--- GIVEN PROBLEM ---
Copy each of the rows below word for word, leaving nothing out.

* * * * * * *

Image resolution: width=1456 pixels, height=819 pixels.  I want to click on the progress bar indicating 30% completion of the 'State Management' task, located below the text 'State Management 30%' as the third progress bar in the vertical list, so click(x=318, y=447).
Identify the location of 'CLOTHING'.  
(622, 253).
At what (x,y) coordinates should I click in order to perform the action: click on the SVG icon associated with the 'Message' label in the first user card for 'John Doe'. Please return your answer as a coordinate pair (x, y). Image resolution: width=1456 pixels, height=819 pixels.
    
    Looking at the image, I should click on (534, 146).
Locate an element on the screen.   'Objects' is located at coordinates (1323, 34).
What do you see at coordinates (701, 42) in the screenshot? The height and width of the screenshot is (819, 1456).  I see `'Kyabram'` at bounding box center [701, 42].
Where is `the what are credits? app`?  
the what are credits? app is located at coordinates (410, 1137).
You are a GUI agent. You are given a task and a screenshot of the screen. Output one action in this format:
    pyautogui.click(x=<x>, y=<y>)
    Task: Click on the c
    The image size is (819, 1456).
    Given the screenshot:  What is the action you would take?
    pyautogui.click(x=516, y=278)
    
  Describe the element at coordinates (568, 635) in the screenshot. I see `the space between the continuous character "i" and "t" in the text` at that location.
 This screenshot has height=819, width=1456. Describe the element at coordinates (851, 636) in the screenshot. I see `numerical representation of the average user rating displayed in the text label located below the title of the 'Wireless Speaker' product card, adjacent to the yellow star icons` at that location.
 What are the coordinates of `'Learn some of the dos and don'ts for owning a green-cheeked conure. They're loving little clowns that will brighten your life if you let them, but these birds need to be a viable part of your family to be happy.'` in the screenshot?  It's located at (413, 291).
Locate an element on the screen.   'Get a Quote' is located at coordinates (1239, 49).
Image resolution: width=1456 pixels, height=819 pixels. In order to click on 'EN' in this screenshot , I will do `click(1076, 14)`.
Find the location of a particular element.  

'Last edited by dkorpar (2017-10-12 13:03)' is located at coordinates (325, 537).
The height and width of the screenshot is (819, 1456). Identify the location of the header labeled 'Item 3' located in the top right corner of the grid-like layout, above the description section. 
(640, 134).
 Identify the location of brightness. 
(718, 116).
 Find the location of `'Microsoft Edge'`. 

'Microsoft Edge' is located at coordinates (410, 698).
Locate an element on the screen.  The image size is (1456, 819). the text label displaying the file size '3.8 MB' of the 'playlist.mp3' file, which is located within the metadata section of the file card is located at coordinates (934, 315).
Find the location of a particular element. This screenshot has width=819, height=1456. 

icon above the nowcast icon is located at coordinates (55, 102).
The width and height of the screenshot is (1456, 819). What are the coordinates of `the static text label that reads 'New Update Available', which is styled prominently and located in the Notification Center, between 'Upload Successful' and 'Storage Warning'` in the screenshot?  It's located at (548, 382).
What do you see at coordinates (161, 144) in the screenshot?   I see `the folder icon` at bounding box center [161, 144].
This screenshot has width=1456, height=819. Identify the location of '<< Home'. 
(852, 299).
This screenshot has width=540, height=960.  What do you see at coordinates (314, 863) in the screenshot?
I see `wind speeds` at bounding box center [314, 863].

* * * * * * *

--- COMPLETE RESPONSE ---
Image resolution: width=1456 pixels, height=819 pixels.  I want to click on the progress bar indicating 30% completion of the 'State Management' task, located below the text 'State Management 30%' as the third progress bar in the vertical list, so click(x=318, y=447).
Identify the location of 'CLOTHING'.  
(622, 253).
At what (x,y) coordinates should I click in order to perform the action: click on the SVG icon associated with the 'Message' label in the first user card for 'John Doe'. Please return your answer as a coordinate pair (x, y). Image resolution: width=1456 pixels, height=819 pixels.
    
    Looking at the image, I should click on (534, 146).
Locate an element on the screen.   'Objects' is located at coordinates (1323, 34).
What do you see at coordinates (701, 42) in the screenshot? The height and width of the screenshot is (819, 1456).  I see `'Kyabram'` at bounding box center [701, 42].
Where is `the what are credits? app`?  
the what are credits? app is located at coordinates (410, 1137).
You are a GUI agent. You are given a task and a screenshot of the screen. Output one action in this format:
    pyautogui.click(x=<x>, y=<y>)
    Task: Click on the c
    The image size is (819, 1456).
    Given the screenshot:  What is the action you would take?
    pyautogui.click(x=516, y=278)
    
  Describe the element at coordinates (568, 635) in the screenshot. I see `the space between the continuous character "i" and "t" in the text` at that location.
 This screenshot has height=819, width=1456. Describe the element at coordinates (851, 636) in the screenshot. I see `numerical representation of the average user rating displayed in the text label located below the title of the 'Wireless Speaker' product card, adjacent to the yellow star icons` at that location.
 What are the coordinates of `'Learn some of the dos and don'ts for owning a green-cheeked conure. They're loving little clowns that will brighten your life if you let them, but these birds need to be a viable part of your family to be happy.'` in the screenshot?  It's located at (413, 291).
Locate an element on the screen.   'Get a Quote' is located at coordinates (1239, 49).
Image resolution: width=1456 pixels, height=819 pixels. In order to click on 'EN' in this screenshot , I will do `click(1076, 14)`.
Find the location of a particular element.  

'Last edited by dkorpar (2017-10-12 13:03)' is located at coordinates (325, 537).
The height and width of the screenshot is (819, 1456). Identify the location of the header labeled 'Item 3' located in the top right corner of the grid-like layout, above the description section. 
(640, 134).
 Identify the location of brightness. 
(718, 116).
 Find the location of `'Microsoft Edge'`. 

'Microsoft Edge' is located at coordinates (410, 698).
Locate an element on the screen.  The image size is (1456, 819). the text label displaying the file size '3.8 MB' of the 'playlist.mp3' file, which is located within the metadata section of the file card is located at coordinates (934, 315).
Find the location of a particular element. This screenshot has width=819, height=1456. 

icon above the nowcast icon is located at coordinates (55, 102).
The width and height of the screenshot is (1456, 819). What are the coordinates of `the static text label that reads 'New Update Available', which is styled prominently and located in the Notification Center, between 'Upload Successful' and 'Storage Warning'` in the screenshot?  It's located at (548, 382).
What do you see at coordinates (161, 144) in the screenshot?   I see `the folder icon` at bounding box center [161, 144].
This screenshot has width=1456, height=819. Identify the location of '<< Home'. 
(852, 299).
This screenshot has width=540, height=960.  What do you see at coordinates (314, 863) in the screenshot?
I see `wind speeds` at bounding box center [314, 863].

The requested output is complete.